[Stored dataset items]
□ □ □
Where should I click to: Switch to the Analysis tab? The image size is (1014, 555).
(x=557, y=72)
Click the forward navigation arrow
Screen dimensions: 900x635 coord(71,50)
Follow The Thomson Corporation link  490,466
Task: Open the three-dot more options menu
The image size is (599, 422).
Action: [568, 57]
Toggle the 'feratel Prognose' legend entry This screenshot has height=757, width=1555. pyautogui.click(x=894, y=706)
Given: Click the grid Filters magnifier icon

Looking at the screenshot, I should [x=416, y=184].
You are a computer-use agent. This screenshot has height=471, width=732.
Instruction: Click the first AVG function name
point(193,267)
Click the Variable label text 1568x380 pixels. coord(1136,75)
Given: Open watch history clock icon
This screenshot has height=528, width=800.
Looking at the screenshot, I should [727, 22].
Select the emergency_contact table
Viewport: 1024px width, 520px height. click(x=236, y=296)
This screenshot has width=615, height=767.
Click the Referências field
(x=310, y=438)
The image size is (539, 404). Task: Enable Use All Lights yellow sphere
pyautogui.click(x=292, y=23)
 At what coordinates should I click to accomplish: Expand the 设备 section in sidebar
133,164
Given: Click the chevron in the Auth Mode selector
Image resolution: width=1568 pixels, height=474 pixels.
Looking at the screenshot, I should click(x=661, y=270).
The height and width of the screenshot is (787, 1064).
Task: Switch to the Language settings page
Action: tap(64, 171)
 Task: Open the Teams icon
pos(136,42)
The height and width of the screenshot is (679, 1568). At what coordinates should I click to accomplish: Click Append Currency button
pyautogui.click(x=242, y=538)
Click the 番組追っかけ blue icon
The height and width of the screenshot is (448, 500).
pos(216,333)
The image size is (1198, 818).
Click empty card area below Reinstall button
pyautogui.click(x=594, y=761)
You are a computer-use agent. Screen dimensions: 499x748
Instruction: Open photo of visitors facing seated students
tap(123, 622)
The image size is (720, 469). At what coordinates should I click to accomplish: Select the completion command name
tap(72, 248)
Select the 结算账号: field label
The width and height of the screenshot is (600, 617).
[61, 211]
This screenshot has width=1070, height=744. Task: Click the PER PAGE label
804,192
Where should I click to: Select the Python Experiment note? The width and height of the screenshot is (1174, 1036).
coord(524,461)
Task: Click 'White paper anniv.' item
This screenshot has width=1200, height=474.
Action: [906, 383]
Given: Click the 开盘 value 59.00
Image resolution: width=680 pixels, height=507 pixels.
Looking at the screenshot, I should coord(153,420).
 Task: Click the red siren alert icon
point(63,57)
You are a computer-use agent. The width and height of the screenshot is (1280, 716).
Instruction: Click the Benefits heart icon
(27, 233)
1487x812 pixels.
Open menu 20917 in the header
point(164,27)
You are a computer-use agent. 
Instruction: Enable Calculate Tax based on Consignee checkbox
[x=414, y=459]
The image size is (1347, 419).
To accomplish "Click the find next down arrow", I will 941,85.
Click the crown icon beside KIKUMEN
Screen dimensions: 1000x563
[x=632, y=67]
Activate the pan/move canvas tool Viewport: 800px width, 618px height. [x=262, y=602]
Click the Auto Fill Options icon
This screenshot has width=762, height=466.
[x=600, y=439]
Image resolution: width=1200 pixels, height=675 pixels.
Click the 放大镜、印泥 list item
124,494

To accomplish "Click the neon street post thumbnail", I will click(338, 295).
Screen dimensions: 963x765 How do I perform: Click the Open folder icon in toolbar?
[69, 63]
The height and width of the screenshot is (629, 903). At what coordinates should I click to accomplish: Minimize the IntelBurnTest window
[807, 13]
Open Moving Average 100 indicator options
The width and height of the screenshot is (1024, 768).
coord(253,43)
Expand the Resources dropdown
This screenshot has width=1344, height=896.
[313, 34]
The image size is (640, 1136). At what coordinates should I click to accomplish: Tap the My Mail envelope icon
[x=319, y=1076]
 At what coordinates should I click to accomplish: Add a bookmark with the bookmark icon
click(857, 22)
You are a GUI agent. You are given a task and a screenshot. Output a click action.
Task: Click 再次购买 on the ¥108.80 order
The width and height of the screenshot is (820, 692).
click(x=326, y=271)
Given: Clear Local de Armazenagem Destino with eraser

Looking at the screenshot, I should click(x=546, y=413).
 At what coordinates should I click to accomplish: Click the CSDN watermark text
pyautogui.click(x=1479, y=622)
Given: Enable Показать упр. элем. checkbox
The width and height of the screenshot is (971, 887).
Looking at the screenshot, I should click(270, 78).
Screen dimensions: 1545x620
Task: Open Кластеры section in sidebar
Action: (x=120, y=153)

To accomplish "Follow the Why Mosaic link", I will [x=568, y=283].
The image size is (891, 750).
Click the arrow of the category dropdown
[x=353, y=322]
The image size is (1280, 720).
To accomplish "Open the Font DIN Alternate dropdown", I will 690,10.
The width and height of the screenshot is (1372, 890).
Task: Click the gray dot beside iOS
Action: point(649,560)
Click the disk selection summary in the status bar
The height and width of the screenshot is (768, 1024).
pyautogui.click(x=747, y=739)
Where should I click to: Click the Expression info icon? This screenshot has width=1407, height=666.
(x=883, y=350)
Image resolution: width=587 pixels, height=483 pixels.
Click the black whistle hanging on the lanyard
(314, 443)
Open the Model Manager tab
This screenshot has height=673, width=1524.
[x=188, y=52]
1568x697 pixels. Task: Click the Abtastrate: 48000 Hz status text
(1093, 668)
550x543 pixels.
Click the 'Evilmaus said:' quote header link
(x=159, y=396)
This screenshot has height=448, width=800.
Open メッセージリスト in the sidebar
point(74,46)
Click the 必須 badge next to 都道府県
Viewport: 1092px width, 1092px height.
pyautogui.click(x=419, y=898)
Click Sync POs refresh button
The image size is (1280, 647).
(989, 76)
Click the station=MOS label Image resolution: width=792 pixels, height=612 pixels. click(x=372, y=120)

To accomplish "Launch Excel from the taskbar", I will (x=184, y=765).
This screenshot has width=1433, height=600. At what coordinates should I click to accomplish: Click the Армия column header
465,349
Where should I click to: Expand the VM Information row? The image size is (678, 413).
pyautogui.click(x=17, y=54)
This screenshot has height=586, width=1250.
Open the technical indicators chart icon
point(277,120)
□ □ □
▶ **Assignment**
Once you have read the records above, write them all out exactly.

▶ **Answer space**
Where should I click to: Switch to the Analysis tab? The image size is (1014, 555).
(x=557, y=72)
Click the forward navigation arrow
Screen dimensions: 900x635 coord(71,50)
Follow The Thomson Corporation link  490,466
Task: Open the three-dot more options menu
The image size is (599, 422).
Action: [568, 57]
Toggle the 'feratel Prognose' legend entry This screenshot has height=757, width=1555. pyautogui.click(x=894, y=706)
Given: Click the grid Filters magnifier icon

Looking at the screenshot, I should [x=416, y=184].
You are a computer-use agent. This screenshot has height=471, width=732.
Instruction: Click the first AVG function name
point(193,267)
Click the Variable label text 1568x380 pixels. coord(1136,75)
Given: Open watch history clock icon
This screenshot has height=528, width=800.
Looking at the screenshot, I should [727, 22].
Select the emergency_contact table
Viewport: 1024px width, 520px height. click(x=236, y=296)
This screenshot has width=615, height=767.
Click the Referências field
(x=310, y=438)
The image size is (539, 404). Task: Enable Use All Lights yellow sphere
pyautogui.click(x=292, y=23)
 At what coordinates should I click to accomplish: Expand the 设备 section in sidebar
133,164
Given: Click the chevron in the Auth Mode selector
Image resolution: width=1568 pixels, height=474 pixels.
Looking at the screenshot, I should click(x=661, y=270).
The height and width of the screenshot is (787, 1064).
Task: Switch to the Language settings page
Action: tap(64, 171)
 Task: Open the Teams icon
pos(136,42)
The height and width of the screenshot is (679, 1568). At what coordinates should I click to accomplish: Click Append Currency button
pyautogui.click(x=242, y=538)
Click the 番組追っかけ blue icon
The height and width of the screenshot is (448, 500).
pos(216,333)
The image size is (1198, 818).
Click empty card area below Reinstall button
pyautogui.click(x=594, y=761)
You are a computer-use agent. Screen dimensions: 499x748
Instruction: Open photo of visitors facing seated students
tap(123, 622)
The image size is (720, 469). At what coordinates should I click to accomplish: Select the completion command name
tap(72, 248)
Select the 结算账号: field label
The width and height of the screenshot is (600, 617).
[61, 211]
This screenshot has width=1070, height=744. Task: Click the PER PAGE label
804,192
Where should I click to: Select the Python Experiment note? The width and height of the screenshot is (1174, 1036).
coord(524,461)
Task: Click 'White paper anniv.' item
This screenshot has width=1200, height=474.
Action: [906, 383]
Given: Click the 开盘 value 59.00
Image resolution: width=680 pixels, height=507 pixels.
Looking at the screenshot, I should coord(153,420).
 Task: Click the red siren alert icon
point(63,57)
You are a computer-use agent. The width and height of the screenshot is (1280, 716).
Instruction: Click the Benefits heart icon
(27, 233)
1487x812 pixels.
Open menu 20917 in the header
point(164,27)
You are a computer-use agent. 
Instruction: Enable Calculate Tax based on Consignee checkbox
[x=414, y=459]
The image size is (1347, 419).
To accomplish "Click the find next down arrow", I will 941,85.
Click the crown icon beside KIKUMEN
Screen dimensions: 1000x563
[x=632, y=67]
Activate the pan/move canvas tool Viewport: 800px width, 618px height. [x=262, y=602]
Click the Auto Fill Options icon
This screenshot has width=762, height=466.
[x=600, y=439]
Image resolution: width=1200 pixels, height=675 pixels.
Click the 放大镜、印泥 list item
124,494

To accomplish "Click the neon street post thumbnail", I will click(338, 295).
Screen dimensions: 963x765 How do I perform: Click the Open folder icon in toolbar?
[69, 63]
The height and width of the screenshot is (629, 903). At what coordinates should I click to accomplish: Minimize the IntelBurnTest window
[807, 13]
Open Moving Average 100 indicator options
The width and height of the screenshot is (1024, 768).
coord(253,43)
Expand the Resources dropdown
This screenshot has width=1344, height=896.
[313, 34]
The image size is (640, 1136). At what coordinates should I click to accomplish: Tap the My Mail envelope icon
[x=319, y=1076]
 At what coordinates should I click to accomplish: Add a bookmark with the bookmark icon
click(857, 22)
You are a GUI agent. You are given a task and a screenshot. Output a click action.
Task: Click 再次购买 on the ¥108.80 order
The width and height of the screenshot is (820, 692).
click(x=326, y=271)
Given: Clear Local de Armazenagem Destino with eraser

Looking at the screenshot, I should click(x=546, y=413).
 At what coordinates should I click to accomplish: Click the CSDN watermark text
pyautogui.click(x=1479, y=622)
Given: Enable Показать упр. элем. checkbox
The width and height of the screenshot is (971, 887).
Looking at the screenshot, I should click(270, 78).
Screen dimensions: 1545x620
Task: Open Кластеры section in sidebar
Action: (x=120, y=153)

To accomplish "Follow the Why Mosaic link", I will [x=568, y=283].
The image size is (891, 750).
Click the arrow of the category dropdown
[x=353, y=322]
The image size is (1280, 720).
To accomplish "Open the Font DIN Alternate dropdown", I will 690,10.
The width and height of the screenshot is (1372, 890).
Task: Click the gray dot beside iOS
Action: point(649,560)
Click the disk selection summary in the status bar
The height and width of the screenshot is (768, 1024).
pyautogui.click(x=747, y=739)
Where should I click to: Click the Expression info icon? This screenshot has width=1407, height=666.
(x=883, y=350)
Image resolution: width=587 pixels, height=483 pixels.
Click the black whistle hanging on the lanyard
(314, 443)
Open the Model Manager tab
This screenshot has height=673, width=1524.
[x=188, y=52]
1568x697 pixels. Task: Click the Abtastrate: 48000 Hz status text
(1093, 668)
550x543 pixels.
Click the 'Evilmaus said:' quote header link
(x=159, y=396)
This screenshot has height=448, width=800.
Open メッセージリスト in the sidebar
point(74,46)
Click the 必須 badge next to 都道府県
Viewport: 1092px width, 1092px height.
pyautogui.click(x=419, y=898)
Click Sync POs refresh button
The image size is (1280, 647).
(989, 76)
Click the station=MOS label Image resolution: width=792 pixels, height=612 pixels. click(x=372, y=120)

To accomplish "Launch Excel from the taskbar", I will (x=184, y=765).
This screenshot has width=1433, height=600. At what coordinates should I click to accomplish: Click the Армия column header
465,349
Where should I click to: Expand the VM Information row? The image size is (678, 413).
pyautogui.click(x=17, y=54)
This screenshot has height=586, width=1250.
Open the technical indicators chart icon
point(277,120)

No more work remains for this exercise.